Aloha mai kākou
From the moment I was offered the opportunity to be interim dean of Hawaiʻinuiākea, I have been treated to nothing but enthusiasm and support from every professor, employee and student I have spoken with. I am grateful for your kindness and even more aware of what an amazing school this is.
Before I was officially confirmed, I spent almost three weeks trying to learn this job. I have discovered that what a dean does is always challenging and interesting, that preparation and attention to detail matters, and that it is important to continually mind my responsibilities to those administrators above this office, to fellow deans who have kuleana for their own schools, and above all to those whom I really serve—the staff, students and faculty of Hawaiʻinuiākea.
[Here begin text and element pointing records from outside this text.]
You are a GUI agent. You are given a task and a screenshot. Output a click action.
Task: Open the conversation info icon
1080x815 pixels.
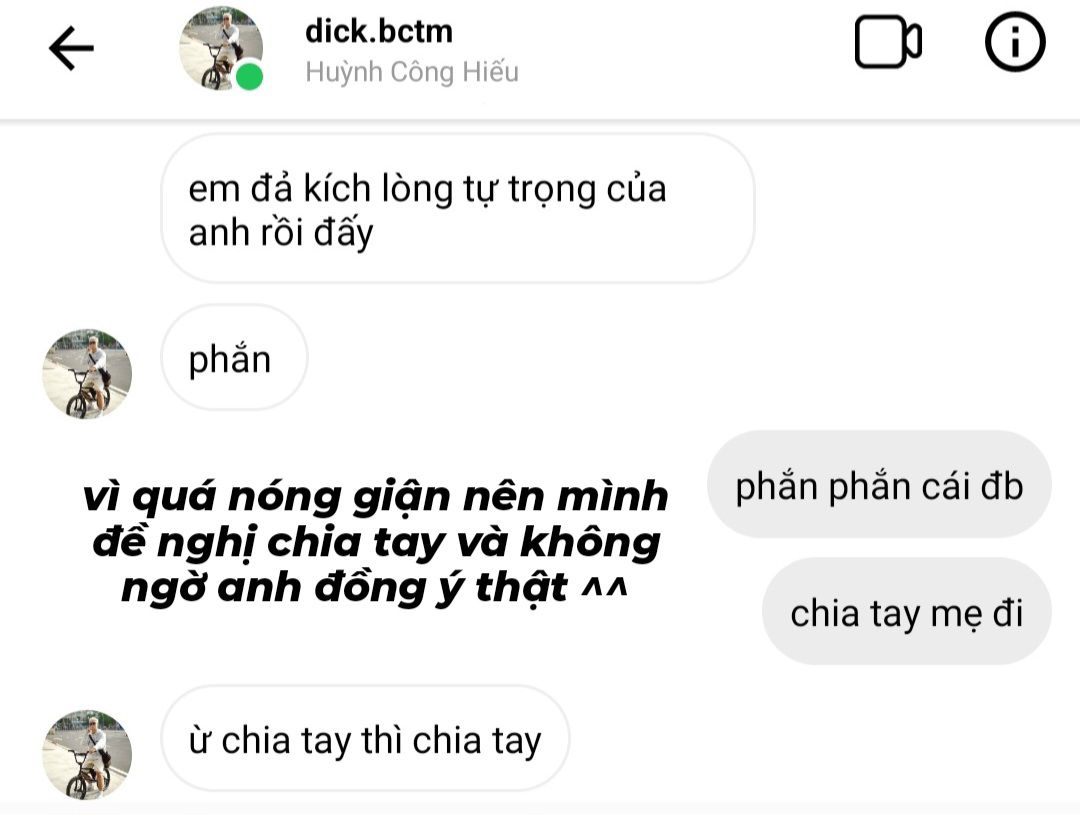pos(1015,42)
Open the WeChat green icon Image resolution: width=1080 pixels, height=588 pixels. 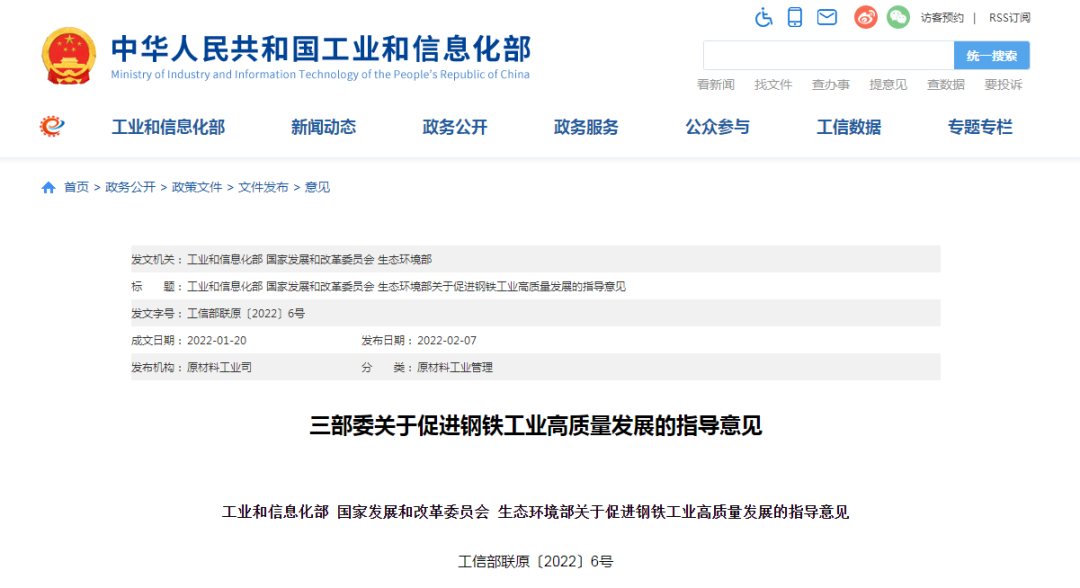click(x=897, y=17)
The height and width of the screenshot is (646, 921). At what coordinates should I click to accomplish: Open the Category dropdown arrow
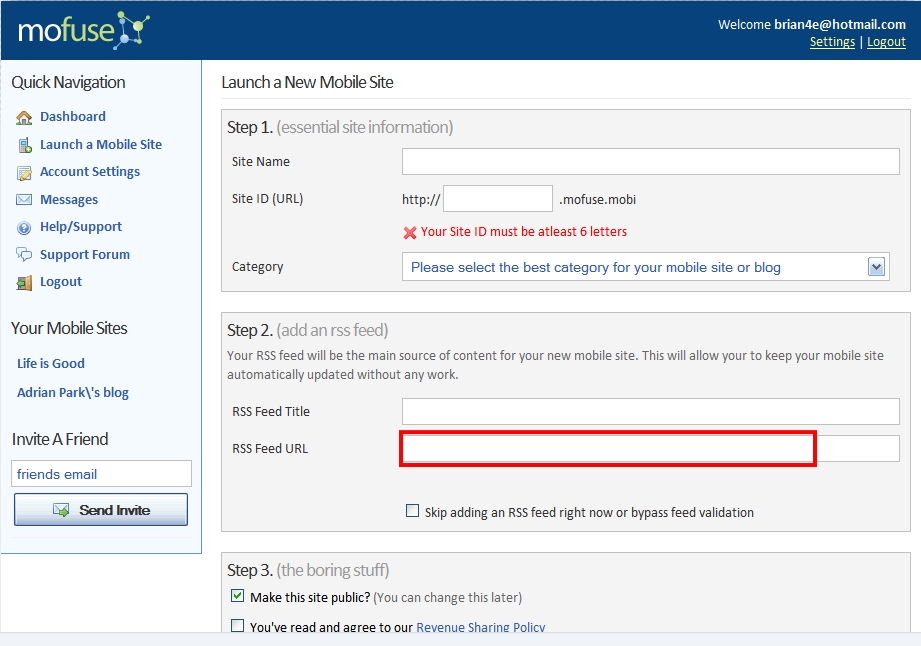pyautogui.click(x=876, y=267)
This reminds me of how my late friend Kanalu Young described Hana Lawelawe, the serving chiefs who were konohiki to the rulers and at the same time, expected to be models of exemplary behavior. Coming to work each day and knowing that I represent you makes me determined never to embarrass you, never to fail to pursue the true interests of our school: to research and transmit the knowledge of our ancestor; and to strengthen our lāhui.
I was a student first, at this university and have had the pleasure and profit of being haumāna to many of you. I am indebted to you as the lāhui is indebted to you for your work and dedication. I will try to continue to be worthy of this position and its responsibilities.